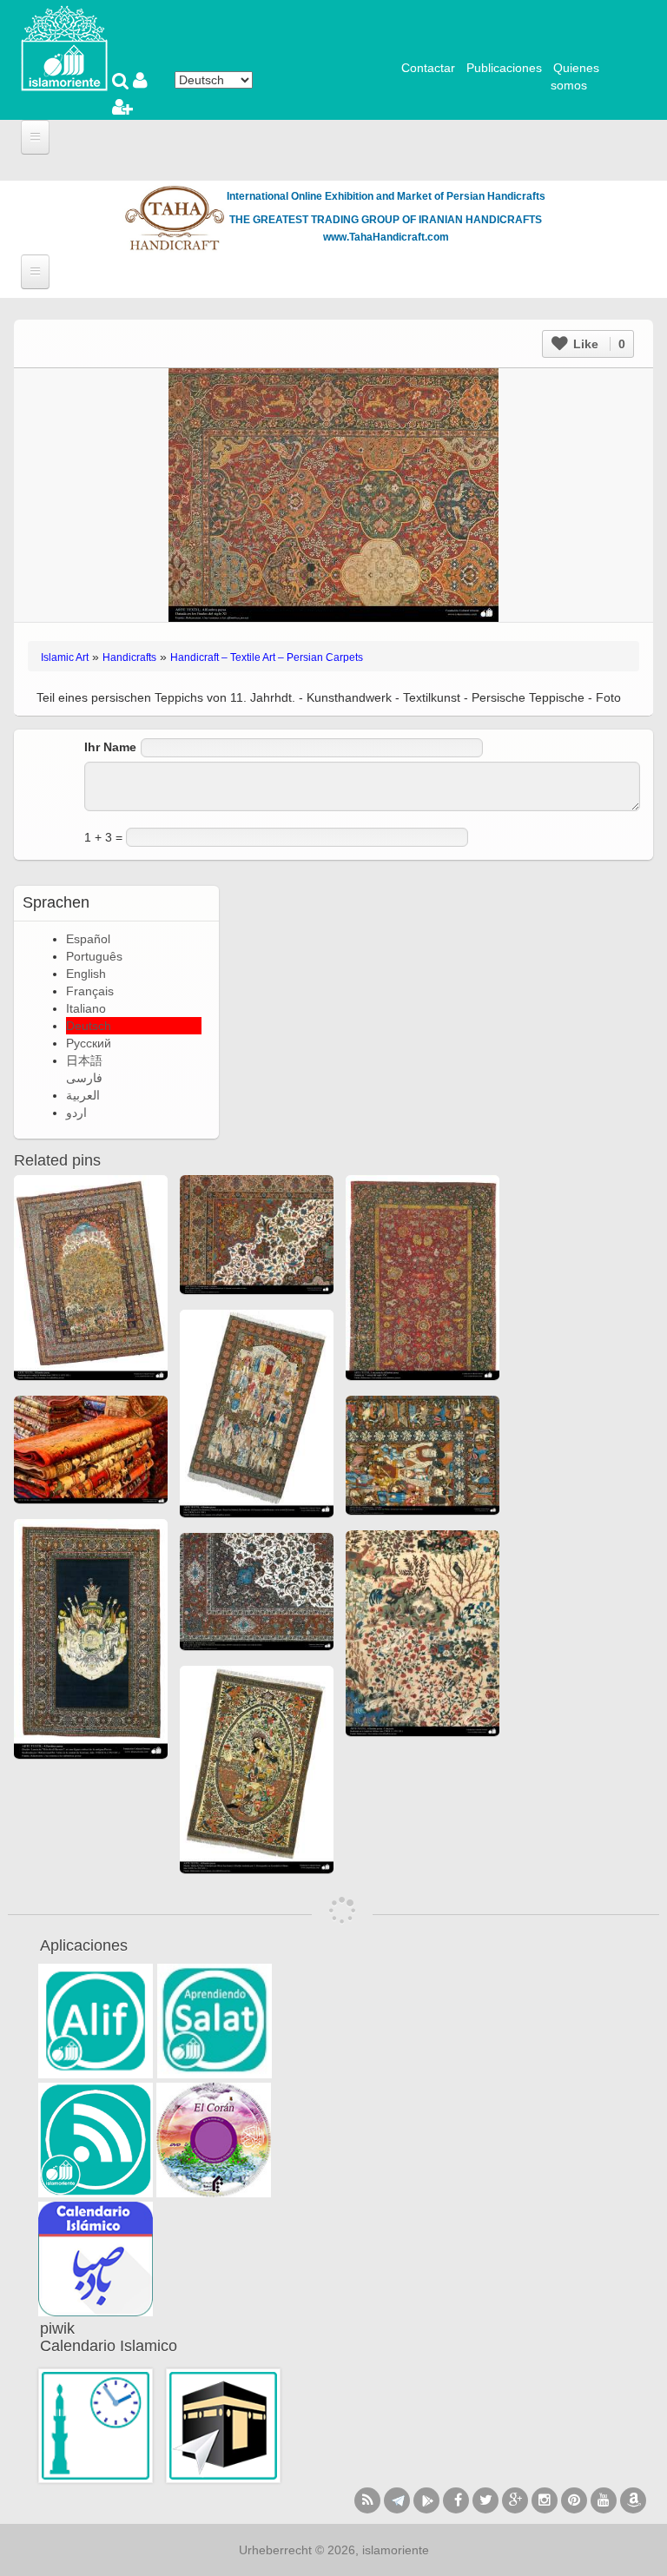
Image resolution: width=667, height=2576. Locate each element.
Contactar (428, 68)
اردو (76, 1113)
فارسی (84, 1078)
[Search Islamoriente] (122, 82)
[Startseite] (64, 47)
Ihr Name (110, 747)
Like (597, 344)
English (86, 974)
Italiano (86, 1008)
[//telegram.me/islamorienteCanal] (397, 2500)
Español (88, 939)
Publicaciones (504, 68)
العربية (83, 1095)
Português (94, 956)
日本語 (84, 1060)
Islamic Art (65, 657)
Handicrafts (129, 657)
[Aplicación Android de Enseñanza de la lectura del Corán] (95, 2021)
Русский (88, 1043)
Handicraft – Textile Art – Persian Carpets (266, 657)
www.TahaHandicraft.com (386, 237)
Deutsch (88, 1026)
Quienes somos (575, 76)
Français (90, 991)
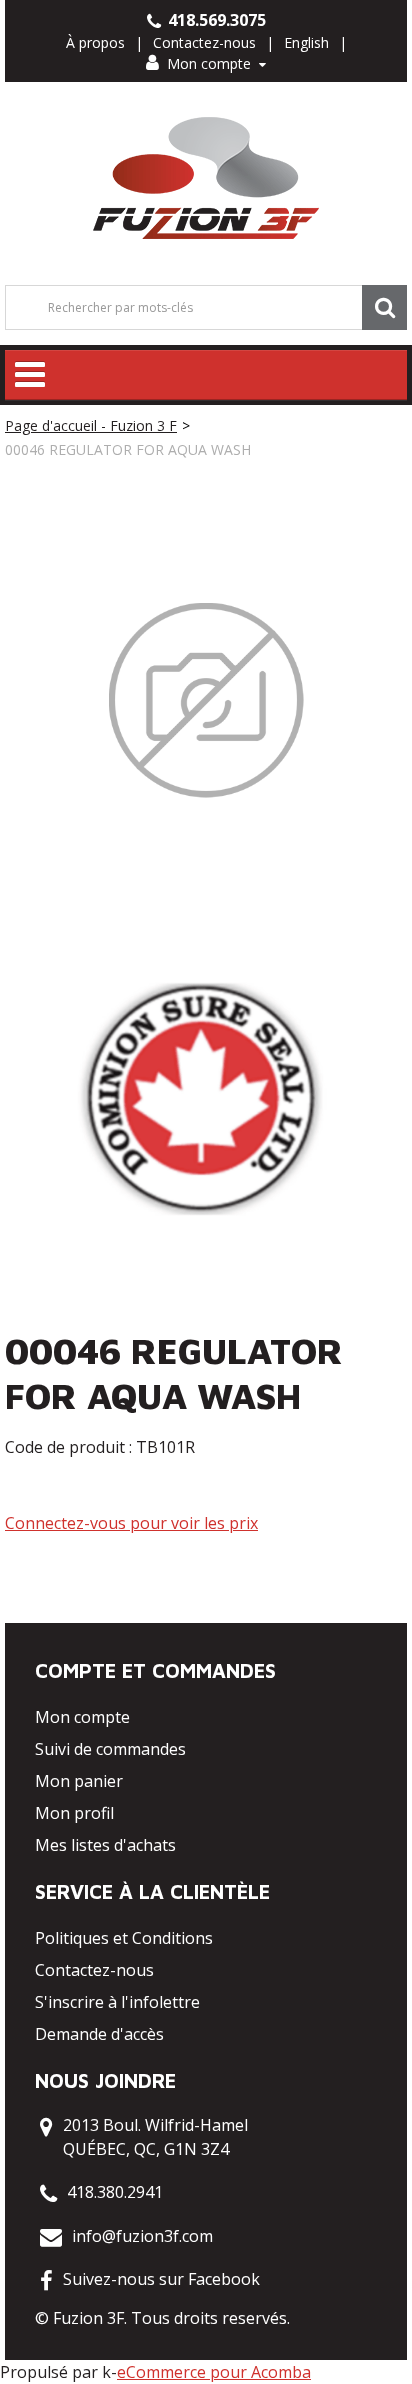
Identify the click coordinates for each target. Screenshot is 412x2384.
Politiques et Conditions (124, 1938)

= EXERCISE =
For the word "each", find every line in the data that holds it and copy that line.

= RESULT OF THE EXERCISE =
Image resolution: width=667, height=2576. Locate each element.
Identify the click coordinates for each target. Screenshot is 412x2384.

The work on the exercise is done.